Attention all theoretical physicists searching for the ideal glass transition phase: You can stop now. It doesn't exist.
One popular scientific idea is that matter turns from liquid to solid at a discrete point, but a study in tomorrow's issue of the journal Physical Review Letters suggests that the shift is continuous.
This realization could frustrate researchers in the field, as it makes transition-physics calculations all the more difficult. While the finding is mainly useful for future physics research, it might help scientists better understand the structure of the universe and could also lead to the development of golf clubs that pack a greater wallop.
Solid or liquid?
By nature, glassy materials are tricky to define. They have the disordered configuration of a liquid, but at cool temperatures they're so viscous and the molecules flow so slowly that they exhibit the brittle characteristics of a solid.
The effect can be seen in old, handmade windows that over the years have grown thicker at the base, as the molecules have slowly flowed downward due to gravity.
Physicists have spent considerable time attempting to identify what causes glassy matter's dramatic change of state. Some researchers proposed the ideal glass transition theory as the point during the transition when the material is cooling and the molecules have no option but to snap from a disordered liquid configuration to a highly-ordered solid one.
But when Salvatore Torquato of Princeton University and his colleagues performed random computer simulations of the transition, there seemed to be no well-defined point when all materials would make the transition.
"What we're saying is you could have this continuous change from most disordered to most ordered, and there are an infinite number of possible transition phases between these points," Torquato told LiveScience. "It puts another nail in the coffin for [the ideal transition] theory."
Unraveling the universe?
The finding will dismay some physicists. The previous and ideal explanation fit nicely within the already well-defined laws of thermodynamics — the description of the movement of energy in a system — and following these normal laws makes calculations simpler.
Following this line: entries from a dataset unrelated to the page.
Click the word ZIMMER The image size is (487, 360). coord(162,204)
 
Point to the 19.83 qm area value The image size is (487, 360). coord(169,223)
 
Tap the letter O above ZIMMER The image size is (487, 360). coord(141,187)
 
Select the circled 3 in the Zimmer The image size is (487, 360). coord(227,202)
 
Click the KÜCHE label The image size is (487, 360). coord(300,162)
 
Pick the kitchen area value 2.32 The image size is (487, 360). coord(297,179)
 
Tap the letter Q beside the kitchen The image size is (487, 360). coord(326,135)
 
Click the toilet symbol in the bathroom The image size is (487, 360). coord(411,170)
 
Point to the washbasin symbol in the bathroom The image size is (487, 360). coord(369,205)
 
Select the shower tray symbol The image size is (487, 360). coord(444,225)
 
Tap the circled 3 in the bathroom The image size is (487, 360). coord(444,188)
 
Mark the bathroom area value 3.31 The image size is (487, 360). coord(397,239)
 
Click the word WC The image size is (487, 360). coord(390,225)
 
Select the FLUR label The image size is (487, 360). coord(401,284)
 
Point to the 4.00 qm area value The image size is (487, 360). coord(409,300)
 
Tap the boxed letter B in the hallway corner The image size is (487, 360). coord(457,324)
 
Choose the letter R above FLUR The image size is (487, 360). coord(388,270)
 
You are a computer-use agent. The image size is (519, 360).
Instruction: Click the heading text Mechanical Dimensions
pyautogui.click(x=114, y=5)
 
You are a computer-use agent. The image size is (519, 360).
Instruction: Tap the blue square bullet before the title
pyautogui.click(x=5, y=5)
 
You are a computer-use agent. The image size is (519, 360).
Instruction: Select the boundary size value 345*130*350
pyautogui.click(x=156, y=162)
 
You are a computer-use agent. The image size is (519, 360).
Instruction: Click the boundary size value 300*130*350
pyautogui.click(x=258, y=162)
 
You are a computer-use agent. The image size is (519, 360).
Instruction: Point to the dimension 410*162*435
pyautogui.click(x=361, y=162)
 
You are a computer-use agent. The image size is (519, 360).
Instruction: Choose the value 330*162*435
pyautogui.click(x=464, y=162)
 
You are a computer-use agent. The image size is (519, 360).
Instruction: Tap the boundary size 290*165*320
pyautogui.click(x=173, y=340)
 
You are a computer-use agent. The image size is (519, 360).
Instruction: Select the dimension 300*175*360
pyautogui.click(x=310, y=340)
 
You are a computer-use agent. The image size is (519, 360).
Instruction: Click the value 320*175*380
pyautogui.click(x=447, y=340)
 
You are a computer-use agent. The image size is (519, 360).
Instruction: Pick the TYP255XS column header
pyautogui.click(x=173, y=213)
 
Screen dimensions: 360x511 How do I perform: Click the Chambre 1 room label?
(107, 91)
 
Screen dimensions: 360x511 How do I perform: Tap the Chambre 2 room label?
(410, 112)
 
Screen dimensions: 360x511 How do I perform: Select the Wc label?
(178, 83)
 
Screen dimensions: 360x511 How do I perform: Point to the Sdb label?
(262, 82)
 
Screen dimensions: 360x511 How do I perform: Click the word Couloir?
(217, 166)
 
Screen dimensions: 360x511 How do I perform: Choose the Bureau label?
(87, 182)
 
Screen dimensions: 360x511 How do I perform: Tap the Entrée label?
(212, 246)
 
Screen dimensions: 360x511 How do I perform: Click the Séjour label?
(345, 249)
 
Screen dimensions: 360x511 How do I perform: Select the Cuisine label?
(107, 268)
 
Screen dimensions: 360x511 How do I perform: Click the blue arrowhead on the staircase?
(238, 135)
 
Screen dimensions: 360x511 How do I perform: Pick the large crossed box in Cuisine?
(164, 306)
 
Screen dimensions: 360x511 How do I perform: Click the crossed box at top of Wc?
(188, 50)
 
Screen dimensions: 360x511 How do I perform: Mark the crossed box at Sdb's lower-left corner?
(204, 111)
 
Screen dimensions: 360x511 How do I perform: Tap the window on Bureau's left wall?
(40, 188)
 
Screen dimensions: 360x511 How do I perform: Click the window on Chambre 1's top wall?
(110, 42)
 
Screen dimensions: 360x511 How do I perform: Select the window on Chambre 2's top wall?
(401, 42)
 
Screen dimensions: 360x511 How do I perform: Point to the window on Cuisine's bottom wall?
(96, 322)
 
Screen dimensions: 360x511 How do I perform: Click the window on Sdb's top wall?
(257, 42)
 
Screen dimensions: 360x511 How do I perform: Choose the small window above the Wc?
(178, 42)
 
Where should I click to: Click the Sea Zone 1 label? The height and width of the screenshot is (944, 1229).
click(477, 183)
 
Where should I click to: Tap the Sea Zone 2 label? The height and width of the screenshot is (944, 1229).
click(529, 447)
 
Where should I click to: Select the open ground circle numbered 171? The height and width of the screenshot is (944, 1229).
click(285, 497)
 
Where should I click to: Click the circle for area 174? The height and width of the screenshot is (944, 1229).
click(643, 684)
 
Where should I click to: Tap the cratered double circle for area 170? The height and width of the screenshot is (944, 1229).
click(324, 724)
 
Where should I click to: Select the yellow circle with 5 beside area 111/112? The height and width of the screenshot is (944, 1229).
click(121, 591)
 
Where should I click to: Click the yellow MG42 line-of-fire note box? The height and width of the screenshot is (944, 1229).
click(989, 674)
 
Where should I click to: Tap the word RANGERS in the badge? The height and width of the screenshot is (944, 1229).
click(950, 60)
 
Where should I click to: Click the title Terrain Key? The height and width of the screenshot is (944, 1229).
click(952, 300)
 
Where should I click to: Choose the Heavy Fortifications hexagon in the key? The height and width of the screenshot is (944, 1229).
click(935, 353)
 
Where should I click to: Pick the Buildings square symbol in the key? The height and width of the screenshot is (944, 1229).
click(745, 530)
Although Torquato believes the new work will be most beneficial at a fundamental level for studying physics, it could help other scientists work out the structure of the early universe, which some believe existed in a somewhat amorphous, disordered state.
Or it might lead to the development of better industrial plastic materials and other useful polymers.
"Glasses can be formed from any substance, and the way their molecules interact places them somewhere at the border between solids and liquids, giving them some properties that manufacturers can exploit," Torquato said. "Golf club heads made of metallic glasses, for example, can make golf balls fly farther."